[Opening Extracted material section]
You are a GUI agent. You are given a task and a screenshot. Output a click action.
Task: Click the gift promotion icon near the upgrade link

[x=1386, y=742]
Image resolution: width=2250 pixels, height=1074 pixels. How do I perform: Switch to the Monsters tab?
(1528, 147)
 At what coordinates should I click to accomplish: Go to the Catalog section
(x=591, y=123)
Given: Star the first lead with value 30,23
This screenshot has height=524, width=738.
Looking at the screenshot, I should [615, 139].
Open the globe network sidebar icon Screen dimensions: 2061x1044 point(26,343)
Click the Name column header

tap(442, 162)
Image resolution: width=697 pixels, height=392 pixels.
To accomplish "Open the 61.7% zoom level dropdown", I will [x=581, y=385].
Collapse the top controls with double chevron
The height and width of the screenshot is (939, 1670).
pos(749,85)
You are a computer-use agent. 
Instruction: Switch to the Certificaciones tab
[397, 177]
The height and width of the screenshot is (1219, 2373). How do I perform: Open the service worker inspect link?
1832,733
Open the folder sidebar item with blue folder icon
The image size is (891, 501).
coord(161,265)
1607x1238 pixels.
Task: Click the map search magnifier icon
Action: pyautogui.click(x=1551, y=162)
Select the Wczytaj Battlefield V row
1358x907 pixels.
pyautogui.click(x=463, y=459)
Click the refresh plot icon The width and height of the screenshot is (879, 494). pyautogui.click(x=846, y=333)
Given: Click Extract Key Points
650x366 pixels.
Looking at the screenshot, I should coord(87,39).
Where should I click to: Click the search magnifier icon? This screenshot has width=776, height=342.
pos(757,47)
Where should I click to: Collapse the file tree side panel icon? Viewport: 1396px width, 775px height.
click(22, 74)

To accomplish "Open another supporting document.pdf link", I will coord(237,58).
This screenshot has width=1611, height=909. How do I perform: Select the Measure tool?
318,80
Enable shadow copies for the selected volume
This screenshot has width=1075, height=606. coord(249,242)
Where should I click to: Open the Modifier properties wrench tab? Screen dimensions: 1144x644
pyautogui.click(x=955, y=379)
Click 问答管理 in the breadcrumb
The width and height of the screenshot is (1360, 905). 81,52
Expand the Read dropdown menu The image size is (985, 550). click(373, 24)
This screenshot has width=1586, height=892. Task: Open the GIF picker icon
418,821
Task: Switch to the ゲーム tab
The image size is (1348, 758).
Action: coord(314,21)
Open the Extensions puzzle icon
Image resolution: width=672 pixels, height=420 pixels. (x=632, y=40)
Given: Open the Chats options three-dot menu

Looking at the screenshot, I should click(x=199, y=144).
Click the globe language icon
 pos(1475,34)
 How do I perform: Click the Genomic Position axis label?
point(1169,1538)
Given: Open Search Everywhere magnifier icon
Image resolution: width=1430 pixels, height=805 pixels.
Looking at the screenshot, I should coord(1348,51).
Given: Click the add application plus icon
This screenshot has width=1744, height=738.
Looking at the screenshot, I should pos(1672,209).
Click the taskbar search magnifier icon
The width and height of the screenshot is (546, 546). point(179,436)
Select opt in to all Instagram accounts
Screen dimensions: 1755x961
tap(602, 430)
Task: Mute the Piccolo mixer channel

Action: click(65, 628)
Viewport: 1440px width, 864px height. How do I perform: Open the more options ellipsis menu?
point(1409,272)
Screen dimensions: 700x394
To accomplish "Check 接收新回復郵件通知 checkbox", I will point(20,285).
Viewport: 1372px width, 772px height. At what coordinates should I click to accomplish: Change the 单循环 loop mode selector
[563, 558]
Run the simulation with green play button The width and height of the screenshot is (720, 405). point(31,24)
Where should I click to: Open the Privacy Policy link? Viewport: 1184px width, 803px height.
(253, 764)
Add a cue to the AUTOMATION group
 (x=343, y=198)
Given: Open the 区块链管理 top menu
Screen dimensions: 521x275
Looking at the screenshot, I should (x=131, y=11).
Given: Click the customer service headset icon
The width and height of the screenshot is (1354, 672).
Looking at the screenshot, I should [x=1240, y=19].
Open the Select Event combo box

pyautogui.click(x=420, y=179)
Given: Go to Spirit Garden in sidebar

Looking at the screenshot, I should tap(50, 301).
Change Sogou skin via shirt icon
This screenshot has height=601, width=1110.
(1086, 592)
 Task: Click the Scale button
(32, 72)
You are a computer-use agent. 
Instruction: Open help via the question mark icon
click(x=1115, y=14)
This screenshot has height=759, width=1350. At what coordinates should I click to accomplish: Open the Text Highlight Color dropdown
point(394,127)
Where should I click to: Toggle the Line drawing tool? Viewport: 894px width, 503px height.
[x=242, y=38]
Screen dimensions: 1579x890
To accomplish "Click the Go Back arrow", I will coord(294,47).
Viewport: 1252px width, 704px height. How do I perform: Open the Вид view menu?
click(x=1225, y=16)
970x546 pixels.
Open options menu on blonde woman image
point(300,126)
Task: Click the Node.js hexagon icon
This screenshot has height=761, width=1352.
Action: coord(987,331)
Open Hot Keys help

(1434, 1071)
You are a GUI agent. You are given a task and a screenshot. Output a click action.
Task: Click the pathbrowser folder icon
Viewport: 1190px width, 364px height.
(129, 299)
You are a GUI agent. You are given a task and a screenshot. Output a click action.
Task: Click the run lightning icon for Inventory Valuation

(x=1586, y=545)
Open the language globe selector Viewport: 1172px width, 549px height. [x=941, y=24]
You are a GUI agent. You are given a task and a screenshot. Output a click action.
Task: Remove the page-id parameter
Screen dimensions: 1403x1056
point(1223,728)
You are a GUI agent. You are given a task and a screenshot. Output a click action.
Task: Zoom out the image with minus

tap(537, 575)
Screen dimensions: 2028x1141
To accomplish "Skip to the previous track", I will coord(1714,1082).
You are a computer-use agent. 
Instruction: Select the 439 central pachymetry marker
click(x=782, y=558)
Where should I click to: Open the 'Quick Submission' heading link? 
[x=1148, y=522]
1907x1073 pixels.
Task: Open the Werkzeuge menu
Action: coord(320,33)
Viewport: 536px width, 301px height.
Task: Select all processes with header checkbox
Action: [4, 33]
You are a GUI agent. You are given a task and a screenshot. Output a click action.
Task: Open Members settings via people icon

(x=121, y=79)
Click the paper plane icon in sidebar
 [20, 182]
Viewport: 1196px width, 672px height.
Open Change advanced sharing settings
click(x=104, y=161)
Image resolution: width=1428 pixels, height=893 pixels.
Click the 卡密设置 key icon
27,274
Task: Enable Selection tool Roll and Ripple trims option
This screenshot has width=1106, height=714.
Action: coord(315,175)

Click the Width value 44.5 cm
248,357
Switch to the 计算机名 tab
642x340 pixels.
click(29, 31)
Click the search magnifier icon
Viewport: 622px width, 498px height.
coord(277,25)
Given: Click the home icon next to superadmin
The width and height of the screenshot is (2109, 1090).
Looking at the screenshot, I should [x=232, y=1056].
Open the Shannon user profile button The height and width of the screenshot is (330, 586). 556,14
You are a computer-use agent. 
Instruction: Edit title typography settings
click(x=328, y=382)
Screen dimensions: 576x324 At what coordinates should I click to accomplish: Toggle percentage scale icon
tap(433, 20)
[Closing Extracted material section]
### [What you should do]
The answer must be every line of the data that contains the word "will".

### [Solution to the problem]
To accomplish "Open the 61.7% zoom level dropdown", I will [x=581, y=385].
To accomplish "Open another supporting document.pdf link", I will coord(237,58).
To accomplish "Check 接收新回復郵件通知 checkbox", I will point(20,285).
To accomplish "Click the Go Back arrow", I will coord(294,47).
To accomplish "Skip to the previous track", I will coord(1714,1082).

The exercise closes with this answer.